I have a similar gripe with regard to nominating foreign-language films in the Best Picture category.  Love Amour all you want, and vote for it as Best Foreign-Language Film, which is why they invented that category to begin with.


I’ll be very pleased if Argo takes home Best Picture.  I found it to be the most satisfying of the nine films nominated.  It’s a movie in the old tradition of Best Picture winners, meaning it’s an adult movie that is also a commercial entertainment, joining winners like The Best Years of Our Lives, From Here to Eternity, and The Apartment.  It’s no surprise that George Clooney is one of Argo‘s producers, since Clooney is one of the few people responsible for these kinds of films over the last decade, movies like Michael Clayton, Up in the Air, and The Descendants.  They’re not masterpieces but they are smart, compelling, and entertaining motion pictures.  And Argo managed to do the unthinkable, melding historical drama, nail-biting thrills, and Hollywood satire into a seamless entertainment.  The only real flaw in Argo is director Ben Affleck’s own dull performance.  He almost seems deliberately lackluster, as if not wanting to be too much of a show-off by matching his impressive direction with a knockout performance.

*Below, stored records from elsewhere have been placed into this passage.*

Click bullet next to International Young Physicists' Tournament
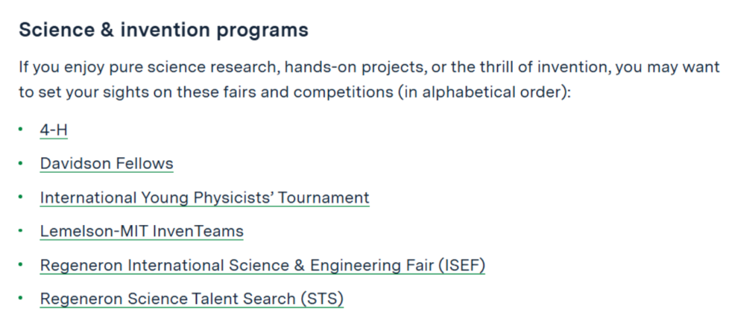Screen dimensions: 729x327 tap(21, 197)
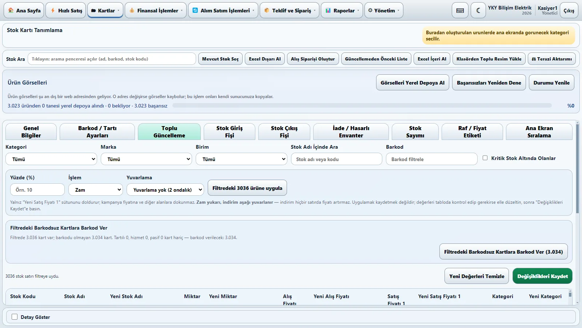Click the Alım Satım İşlemleri icon
Image resolution: width=582 pixels, height=328 pixels.
pos(195,11)
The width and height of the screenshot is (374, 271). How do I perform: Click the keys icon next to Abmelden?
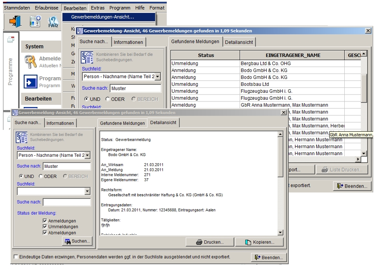31,62
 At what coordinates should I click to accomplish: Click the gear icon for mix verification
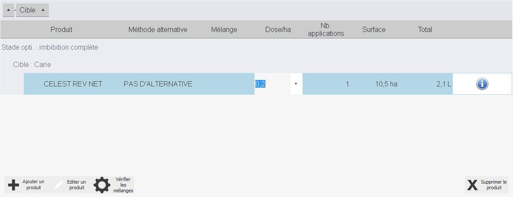point(102,185)
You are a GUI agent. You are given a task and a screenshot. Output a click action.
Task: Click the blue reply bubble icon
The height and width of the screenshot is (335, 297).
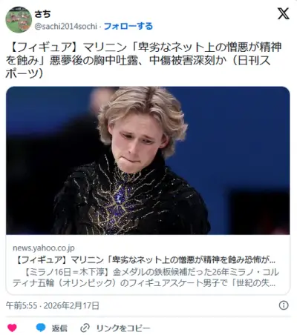point(41,328)
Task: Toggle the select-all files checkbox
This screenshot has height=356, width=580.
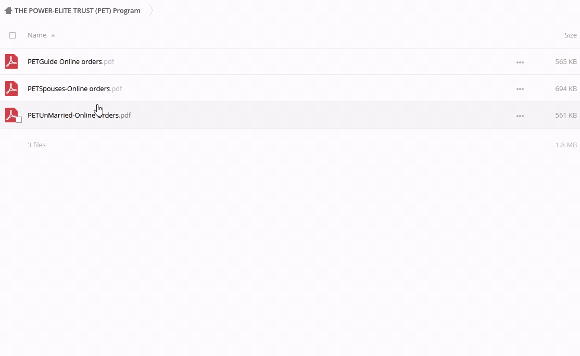Action: tap(12, 35)
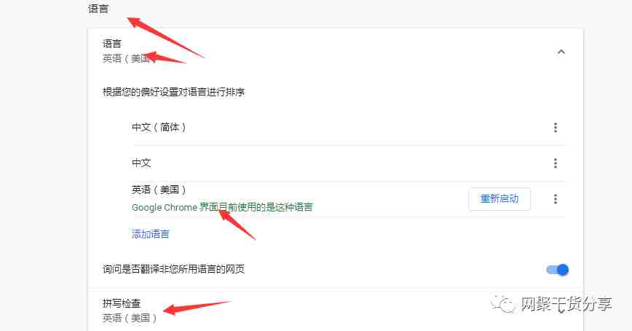The height and width of the screenshot is (331, 632).
Task: Click the 拼写检查 row title
Action: point(122,303)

In a way, Zero Dark Thirty is the anti-Argo.  Both films deal with a daring, dangerous, secret true-life mission, but their moviemaking styles are very different.  Whereas Argo goes for an audience-friendly approach, making the plot as funny and suspenseful and enjoyable as possible, Zero Dark Thirty provides a documentary-like procedural effect.  One style isn’t necessarily better than the other, but I did prefer Argo simply because it absorbed me more completely and made me feel closer to its characters.   

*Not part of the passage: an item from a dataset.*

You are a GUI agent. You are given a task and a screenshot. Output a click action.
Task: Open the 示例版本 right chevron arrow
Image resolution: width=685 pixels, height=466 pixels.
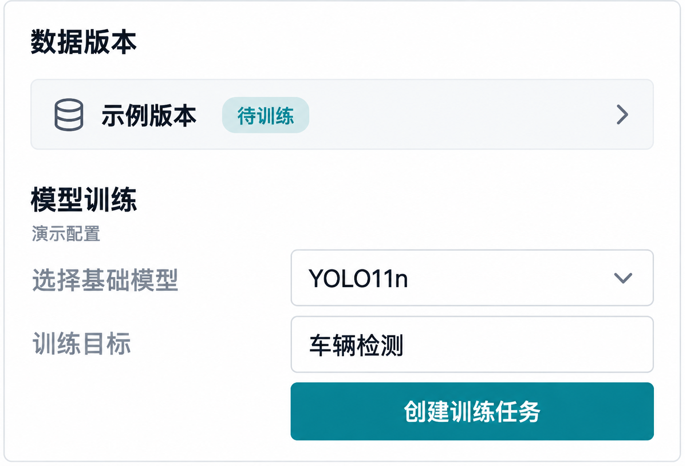click(622, 115)
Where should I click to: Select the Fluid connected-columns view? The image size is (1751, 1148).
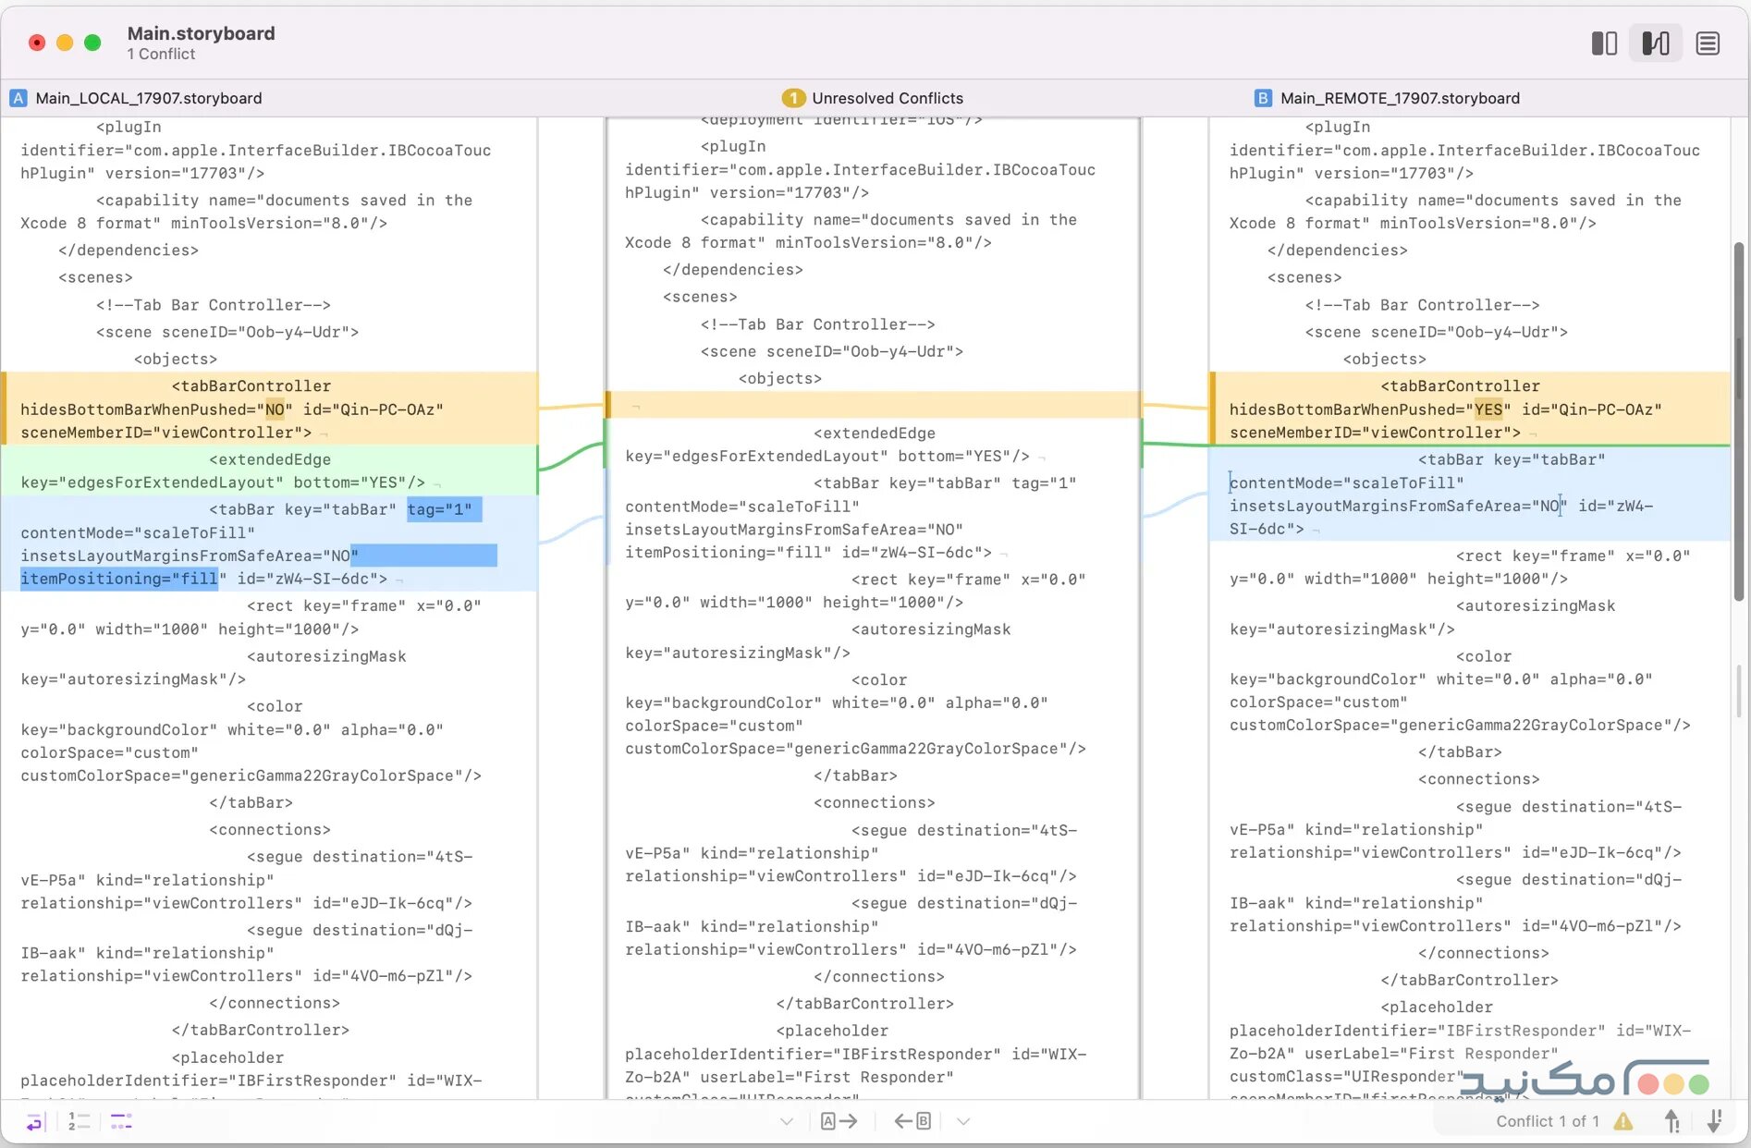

Life of Pi is beautiful but didn’t add up to anything, scaled for a profundity that never arrived.  I liked Django Unchained but felt it was too long by at least a half hour.

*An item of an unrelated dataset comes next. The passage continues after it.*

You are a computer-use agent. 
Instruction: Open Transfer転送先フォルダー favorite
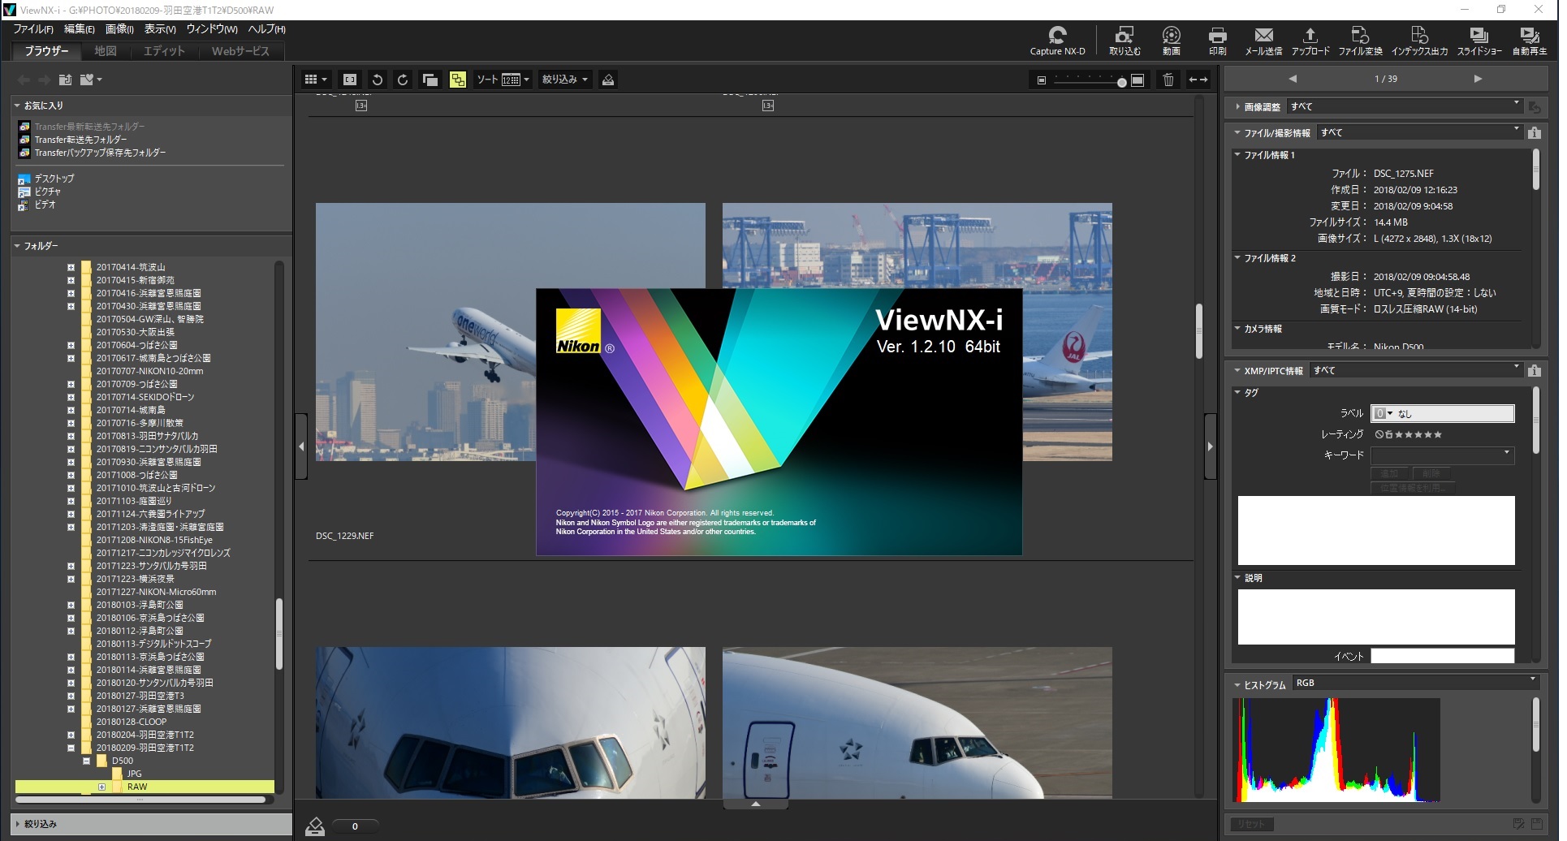80,140
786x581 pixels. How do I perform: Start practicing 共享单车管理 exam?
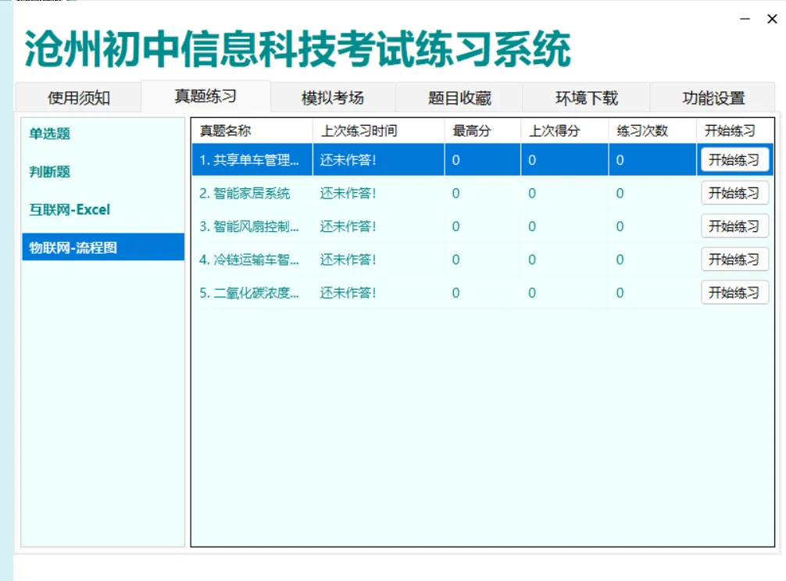(734, 160)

Is it just me, or did anyone else get a gay vibe from one particular scene in Lincoln?  Maybe Tony Kushner included the moment in his screenplay simply to acknowledge the recent rumors surrounding the possibility of Lincoln’s gayness.  It happens when Daniel Day-Lewis visits his two young male secretaries in their bedroom, with both men in their beds.  After good-naturedly patting the thigh of one of the boys a few times, Lincoln is asked by the boy if he’d like some “company” tonight.  The president declines the offer.  The scene is played matter-of-factly, as if it’s not uncommon for Lincoln to request some late-night male “company” after a long day of changing history.  It’s a lovely, subtle, sweet moment, whether meant as an offer of sharing cocoa or cuddling in bed.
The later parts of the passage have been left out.